I have to say I really love today’s tune! It’s sassy, medieval-feeling, and conveys the imagery of youthful revelry during holiday celebrations.
This work for SSA a cappella trio and hand percussion (rainstick, tambourine, and finger cymbals) is an exotic treatment of the 16th century poem of the same name by Thomas Campion. Moderately extended vocal techniques and microtones grant an almost Eastern or Indonesian flavor to the imagery of bacchanal youth during Wintertime Festivities.
Enjoy listening to it below…. Lyrics
Now winter nights enlarge
The number of their hours;
And clouds their storms discharge
Upon the airy towers.
Let now the chimneys blaze
And cups o’erflow with wine,
Let well-turned words amaze
With harmony divine.
Now yellow waxen lights
Shall wait on honey love
While youthful revels, masques, and courtly sights
Sleep’s leaden spells remove.
This time doth well dispense
With lovers’ long discourse;
Much speech hath some defense,
Though beauty no remorse.
All do not all things well;
Some measures comely tread,
Some knotted riddles tell,
Some poems smoothly read.
The summer hath his joys,
And winter his delights;
Though love and all his pleasures are but toys,
They shorten tedious nights.
“Now Winter Nights Enlarge” can be performed by an experienced ensemble with advanced ability. Get the sheet music here!
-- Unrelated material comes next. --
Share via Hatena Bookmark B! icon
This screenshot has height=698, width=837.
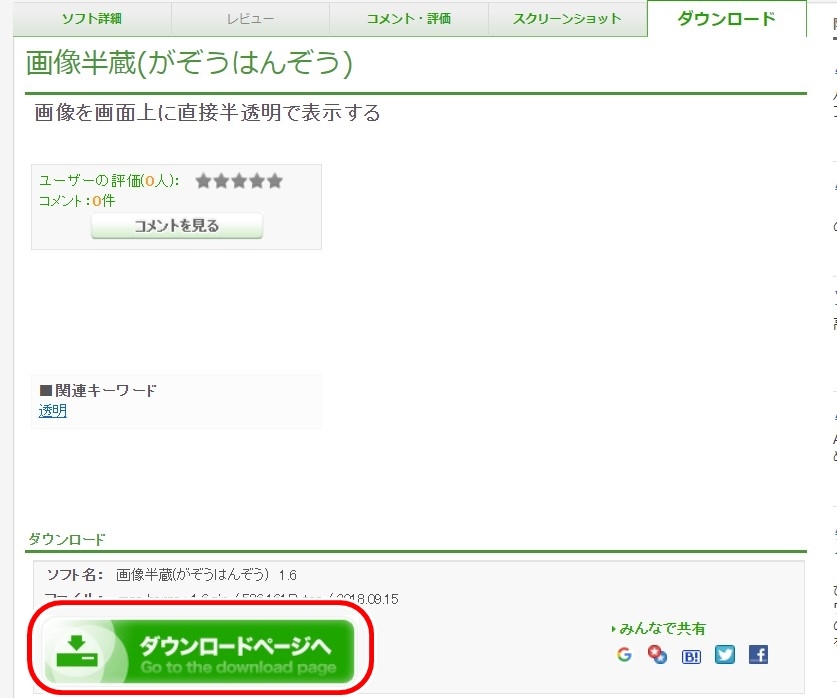tap(691, 656)
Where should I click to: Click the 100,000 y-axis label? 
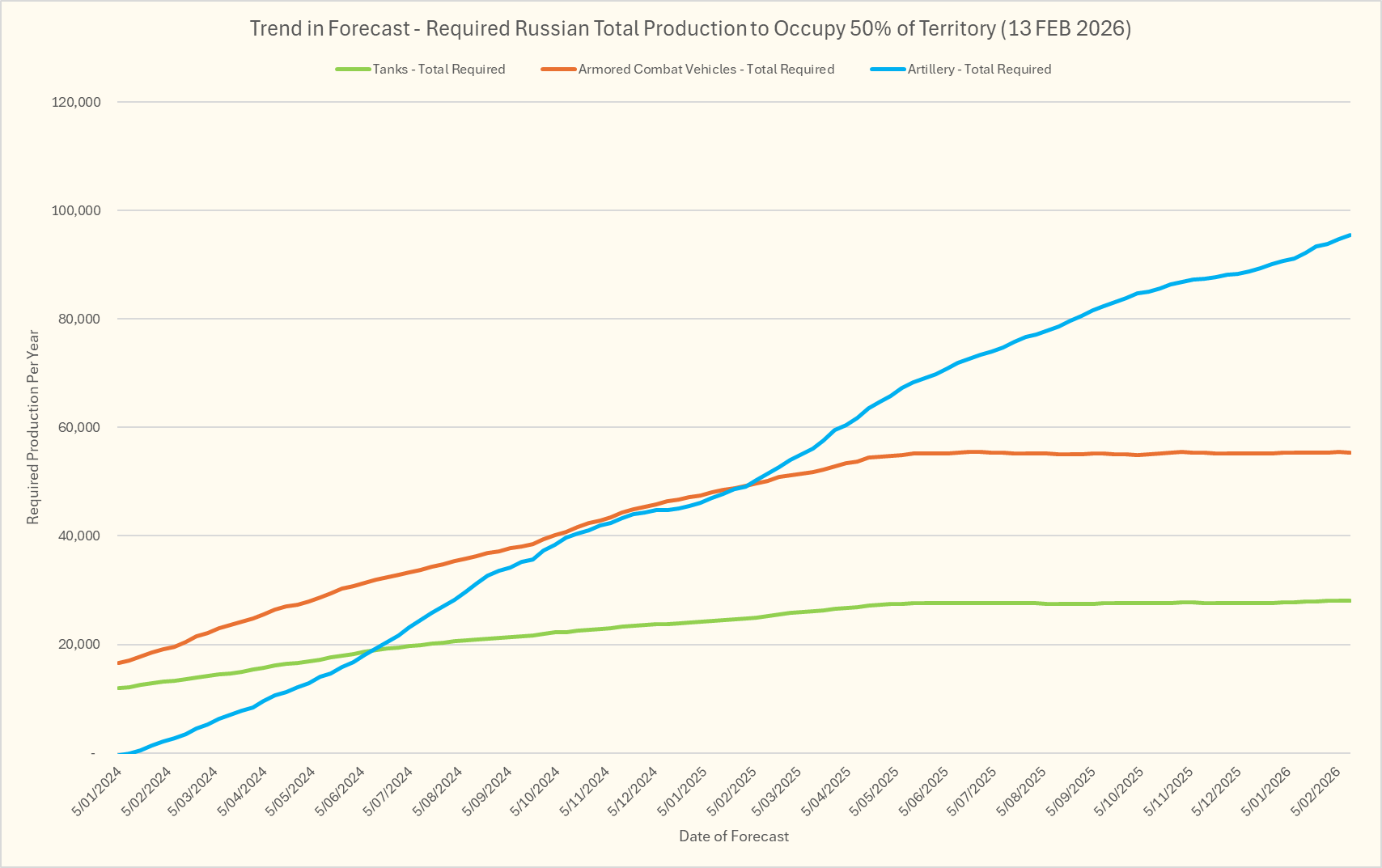click(75, 210)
And stay tuned for our major holiday work of next week…
Today’s tune kicks off the Christmasy-slash-Holidays edition of these four Thursdays in December.
Sadly I have yet to hear this lovely little song for SATB and solo instrument performed with real musicians; I can only give you a tase of its beauty with the midi demo below… But, hopefully, one day, a choir will be willing to bring “Cradle Song” to life….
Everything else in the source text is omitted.